Consignes >>
A - Recopiez mot pour mot le passage du récit du pèlerinage qui commence par « Nous visitons ces » et se poursuit jusqu'à « des barbares Iroquois. ».
B - D'après le récit du pèlerinage, par qui les pèlerins sont-ils reçus à Midland le samedi matin ?

Passage cité >>
Mes bien chers amis,

Louis EvenLa saint-Jean-Baptiste, fête nationale des Canadiens français, tombait un vendredi cette année; ce qui procurait aux gens de la province de Québec une fin de semaine de trois jours. C'est pourquoi le journal Vers Demain invita ses lecteurs, s'ils le pouvaient, à un pèlerinage au Sanctuaire des saints Martyrs canadiens. On y ferait la Marche hebdomadaire des chapelets le samedi 25 juin à Midland, Ontario, 425 milles de Montréal. C'est dans le comté actuel de Simcoe, l'ancienne huronnie, pays arrosé par le sang de cinq des huit martyrs canonisés après avoir été le champ de 25 années de labeurs missionnaires au milieu de difficultés sans nombre et de souffrances de toutes sortes.

Les Pèlerins, dont plusieurs avaient fait des 400, 500, 600 milles et plus dans leur journée, sont assemblés le vendredi soir à 7 heures, dans l'église de Lafontaine pour la messe de saint Jean Baptiste dite par le Père Marchildon, curé de cette paroisse.

Après la messe, courte réunion dans la salle paroissiale, gracieusement mise à notre disposition par le bon curé, pour toutes nos séances de cette fin de semaine. Les Pèlerins trouvent tous un bon accueil dans les familles pour les deux nuits de leur séjour dans la région.

Le samedi matin, nous sommes à Midland, reçus à 10 heures par les Pères Jésuites gardiens du Sanctuaire des Saints Martyrs. Entrée solennelle à l'église, après en avoir fait le tour en procession, avec la Croix et le R. Père McCaffrey en tête, tous les Pèlerins portant un drapeau créditiste ou un fanion de saint Michel. Un autre Père Jésuite dit la messe des saints Martyrs et, quoique de langue anglaise, nous fait l'homélie en français.

Après la messe, le Père McCaffrey prend encore la tête de notre marche des chapelets, depuis le sanctuaire au fort Sainte-Marie, qui fut pendant dix années (1639-1649) le site de la résidence centrale des missionnaires de la Huronnie.

Nous visitons ces lieux, actuellement reconstruits sur le même style, mêmes dimensions et mêmes divisions qu'en ces années-là. Nous prions avec émotion sur la tombe où fut déposé le corps mutilé de saint Jean de Brébeuf le 21 mars 1649, cinq jours après son terrible martyre aux mains des barbares Iroquois.

Extrait des données >>
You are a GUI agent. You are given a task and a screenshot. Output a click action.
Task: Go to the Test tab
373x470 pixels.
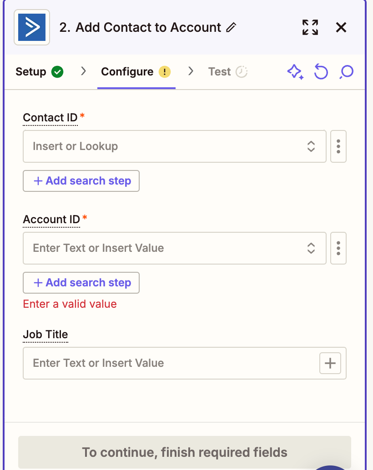click(228, 72)
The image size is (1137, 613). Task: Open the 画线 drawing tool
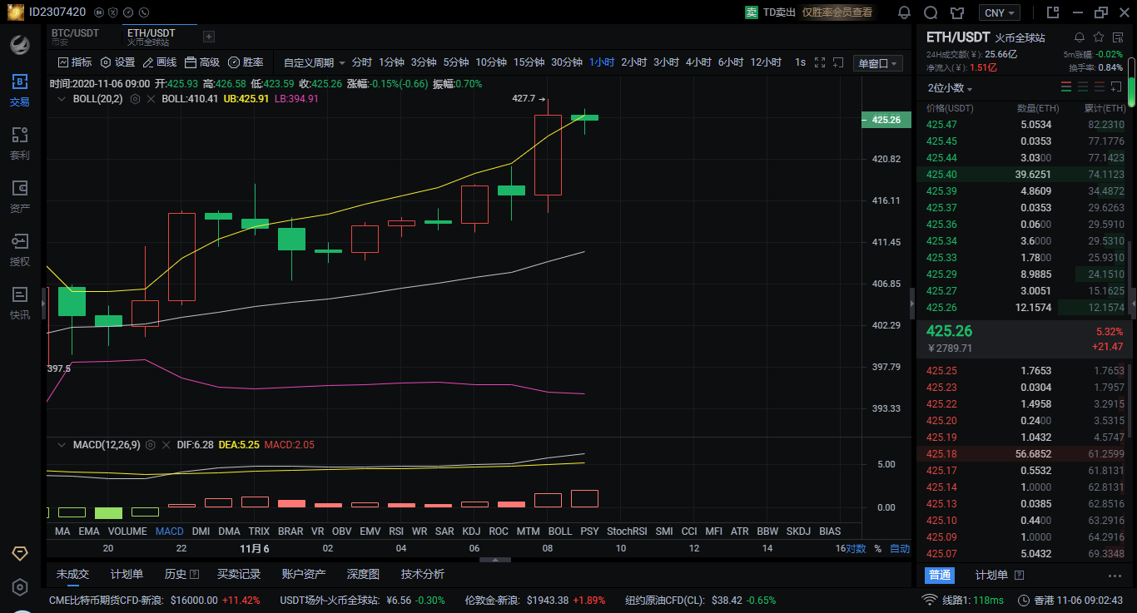click(x=159, y=62)
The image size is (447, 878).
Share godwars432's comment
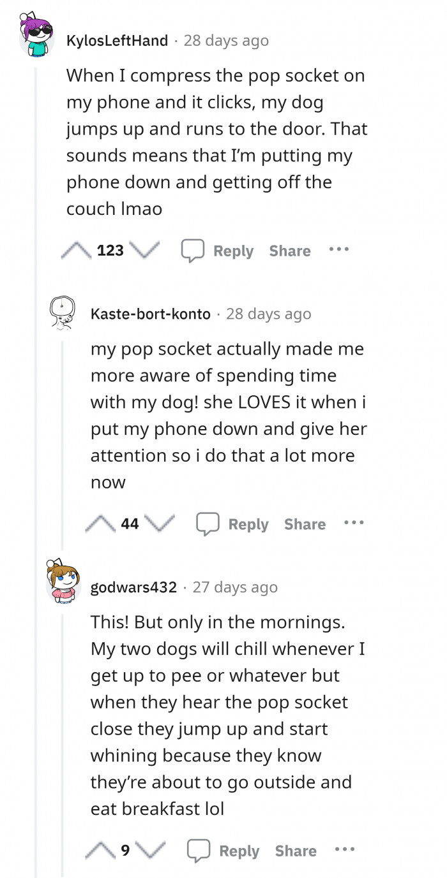tap(296, 851)
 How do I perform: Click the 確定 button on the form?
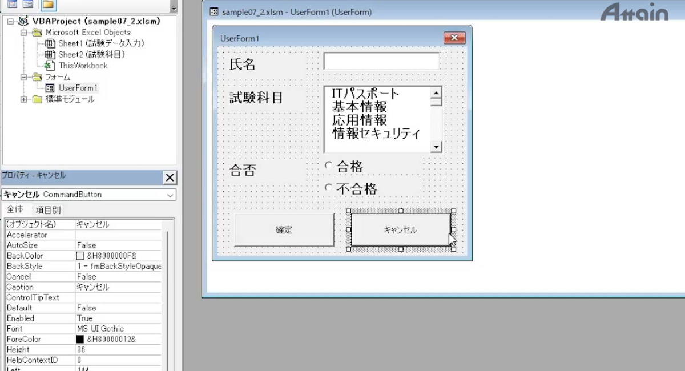click(284, 230)
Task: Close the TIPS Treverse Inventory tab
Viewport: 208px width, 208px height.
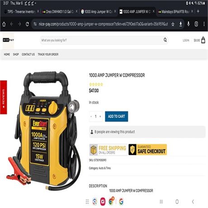Action: (x=38, y=11)
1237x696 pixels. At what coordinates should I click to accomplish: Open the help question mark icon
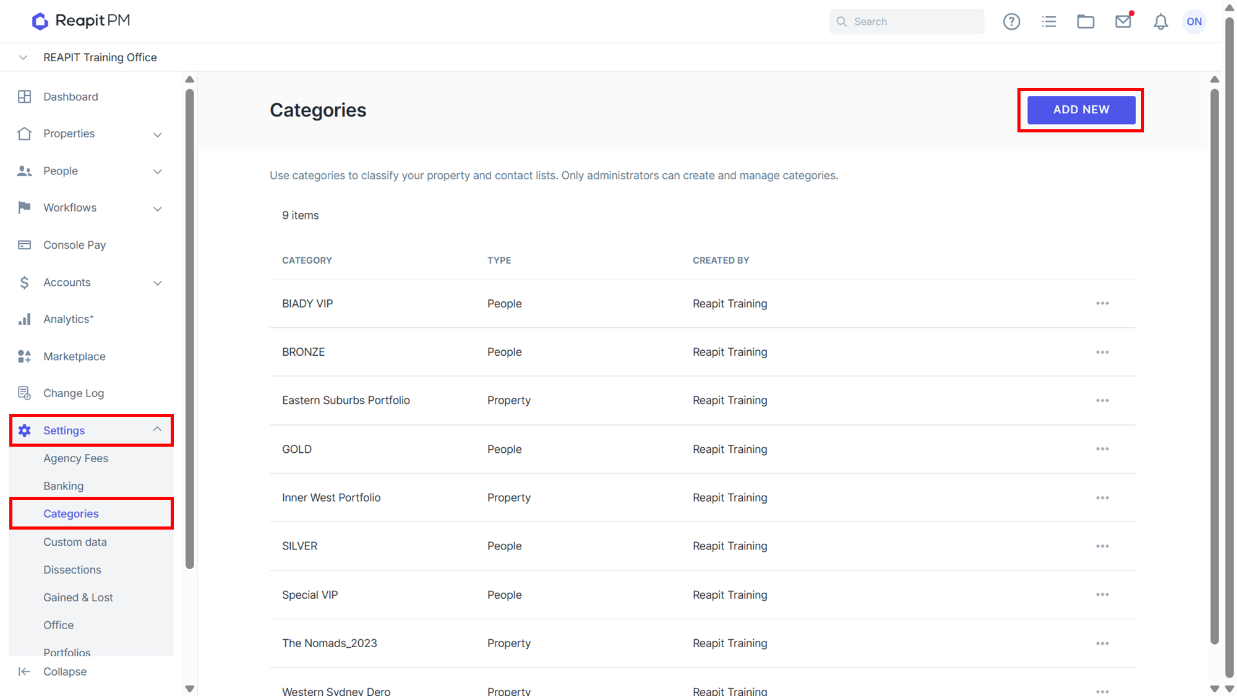1011,22

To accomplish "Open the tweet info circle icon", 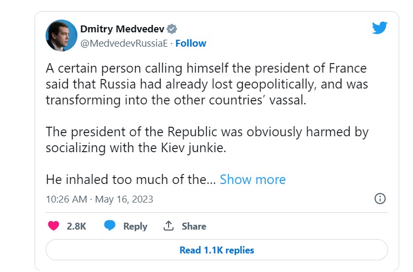I will pyautogui.click(x=380, y=199).
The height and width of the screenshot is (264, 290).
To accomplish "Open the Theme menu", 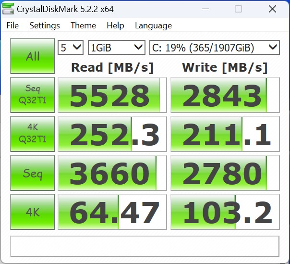I will 83,26.
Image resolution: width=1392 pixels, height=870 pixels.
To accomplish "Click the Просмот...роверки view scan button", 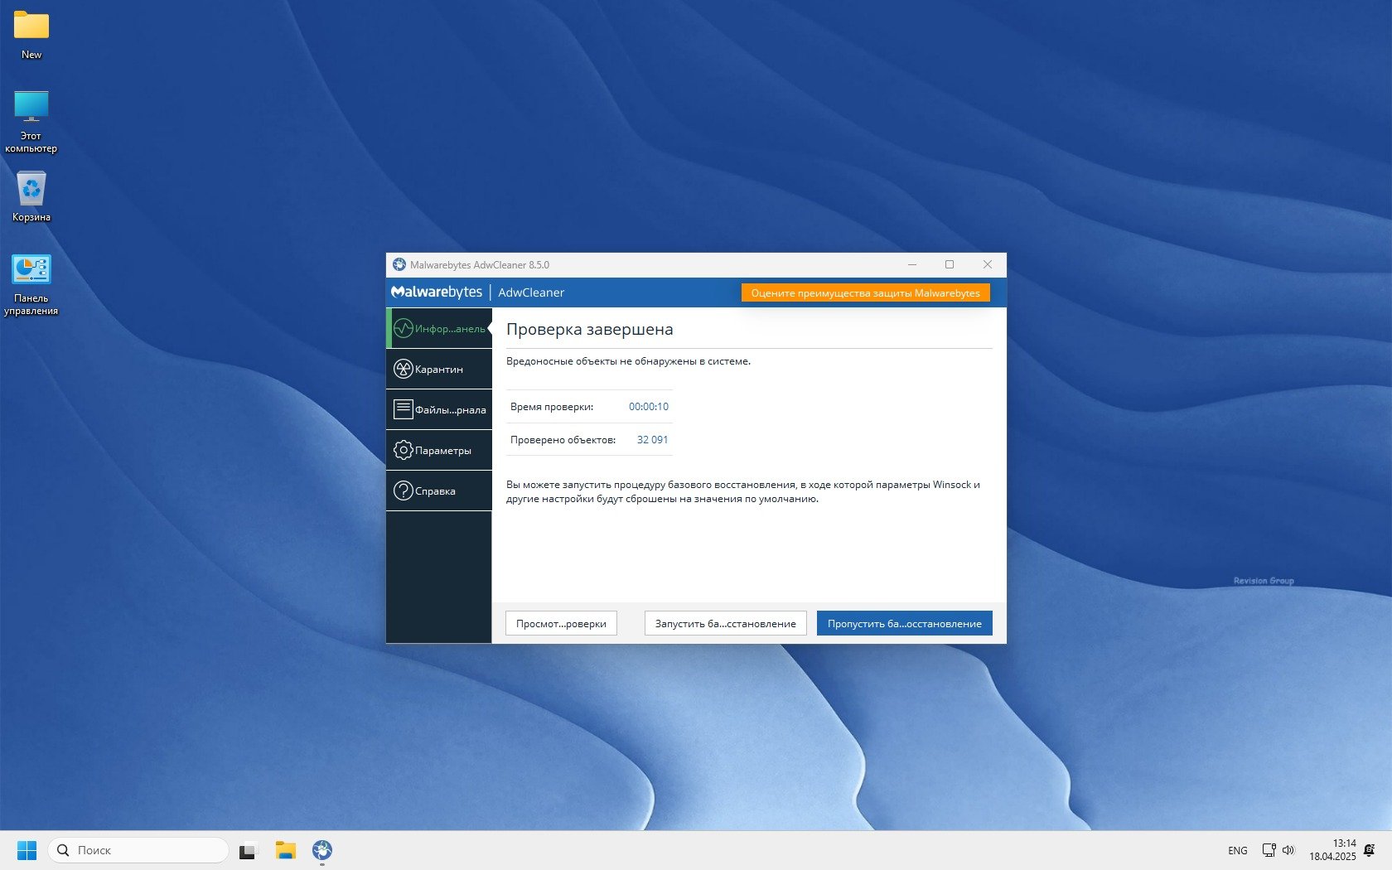I will click(561, 624).
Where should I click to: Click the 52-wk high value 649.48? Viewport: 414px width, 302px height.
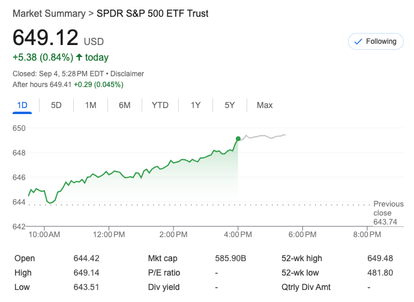click(x=380, y=258)
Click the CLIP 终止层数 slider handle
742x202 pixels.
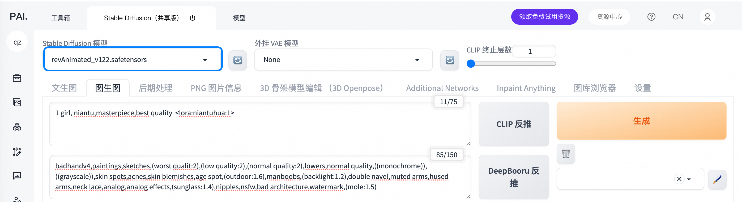coord(471,64)

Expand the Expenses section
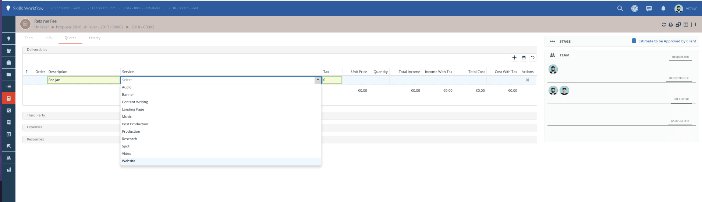coord(35,127)
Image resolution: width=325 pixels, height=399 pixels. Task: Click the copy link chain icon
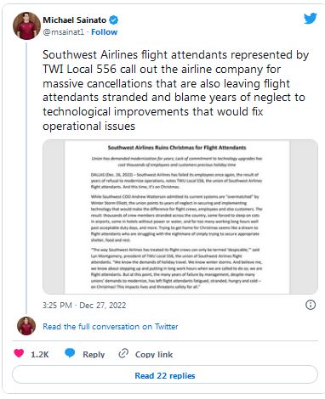pos(123,354)
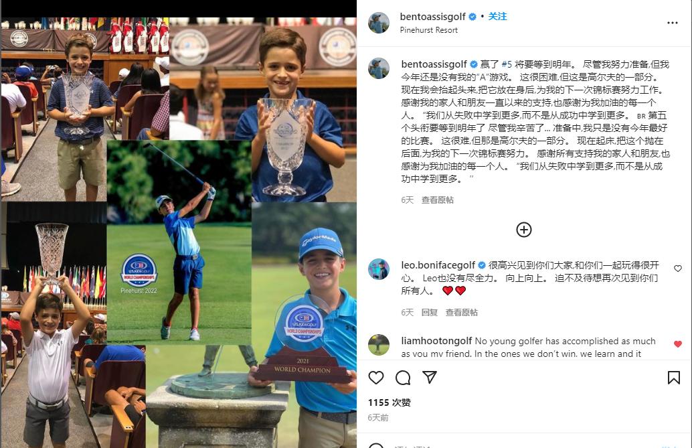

Réponses >>
A -
Nous visitons ces lieux, actuellement reconstruits sur le même style, mêmes dimensions et mêmes divisions qu'en ces années-là. Nous prions avec émotion sur la tombe où fut déposé le corps mutilé de saint Jean de Brébeuf le 21 mars 1649, cinq jours après son terrible martyre aux mains des barbares Iroquois.

B - Par les Pères Jésuites gardiens du Sanctuaire des Saints Martyrs.